The
church of FIRE is a broad one. Adherents believe that it’s a good thing that
everyone, no matter what age, has a little spare cash to weather unplanned periods
of unemployment or meet unforeseen expenses.
When
you delve a bit further into this particular area of personal finance it seems that the
majority of people are in or around their 30’s… this is obvious in some
respects, we are earning quite well, a rung or two up the ladder from graduate
in charge of tea and coffee duties, but also facing the prospect of another
thirty plus years in an office. Faced with this we are thinking, acting and doing when it comes to escaping this reality more than other generations either side of us.
I don’t
think it’s any coincidence really. Generation FI, newly coined patent pending,
are sandwiched between Generation X – supposedly cynical but hard working in a more varied careers and creative and Generation Y, the
millennials – supposedly lazy, “snowflake” hipsters who think they will never
own a home and consider spending money on experiences as more important than
buying things and will never have what their parents had asset wise.
If you
take the best of these two you have Generation FI! A little cynical (hate The Man etc) but
hard working and creative enough to seek and find the way out of the rat race
to allow us to have more fulfilling experiences in the future, released from
the yoke of enforced employment.
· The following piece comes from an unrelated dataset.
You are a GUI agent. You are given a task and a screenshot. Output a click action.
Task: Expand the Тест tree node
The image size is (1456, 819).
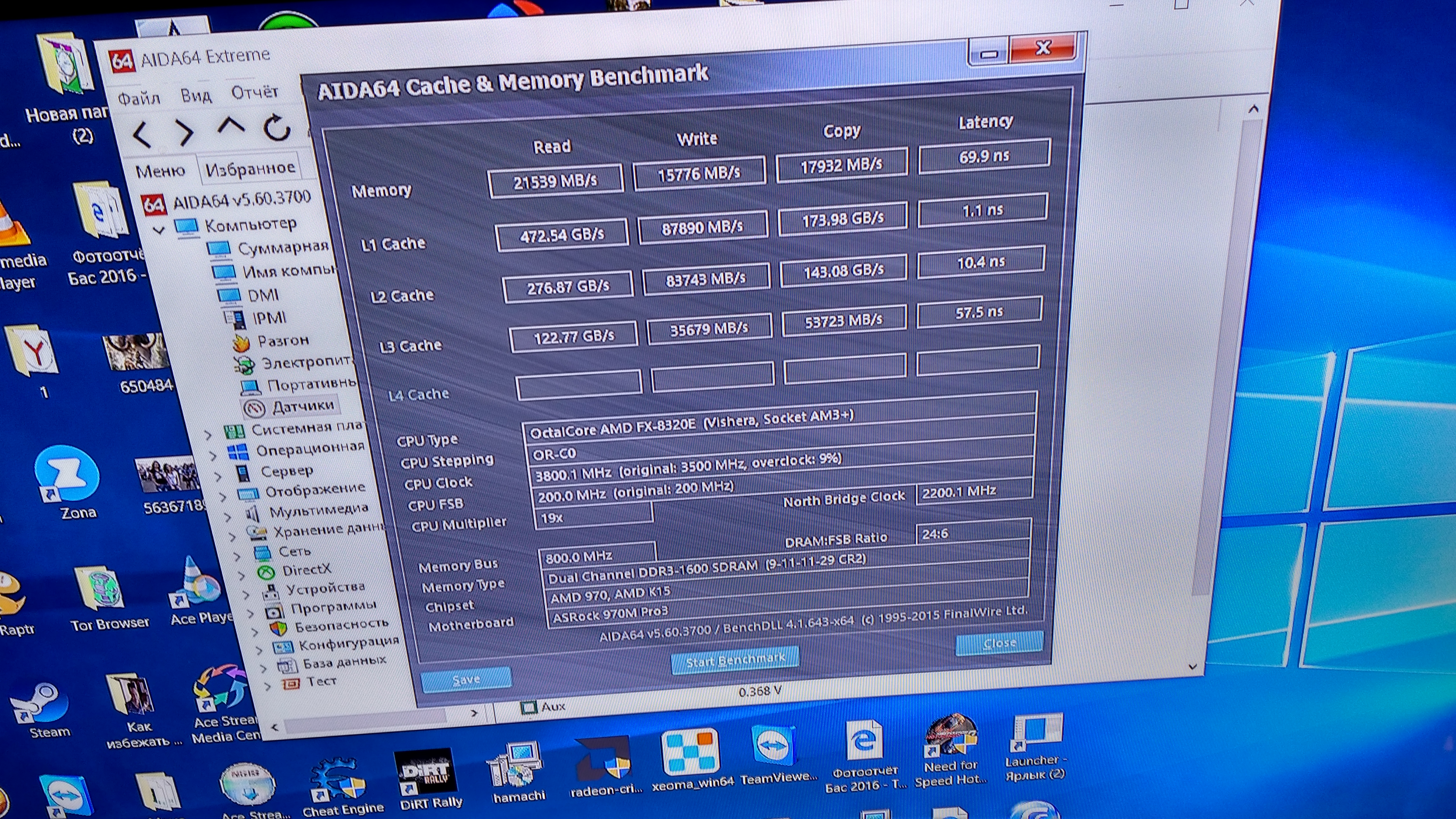click(268, 686)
We’re able to look beyond all the marketing
noise to not covet things too much, but understand how money, assets,
investments and compound interest work for us and that having it gives you
precious options.
I am lucky
to be born in a stable, capitalist, democratic economy, able to take advantage
of the benefits of virtually universally available technology driving down
costs but perhaps we hit a bit of a sweet spot in generational timing and traits
to make us better suited to going for it?!